## Exercise data
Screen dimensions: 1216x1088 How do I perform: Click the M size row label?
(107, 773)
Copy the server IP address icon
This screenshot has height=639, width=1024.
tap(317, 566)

## Assigned task
Your answer must be the line containing "Copy the server IP address icon" through the last line above, copied exactly, with nothing added.

## Exercise answer
Copy the server IP address icon
This screenshot has height=639, width=1024.
tap(317, 566)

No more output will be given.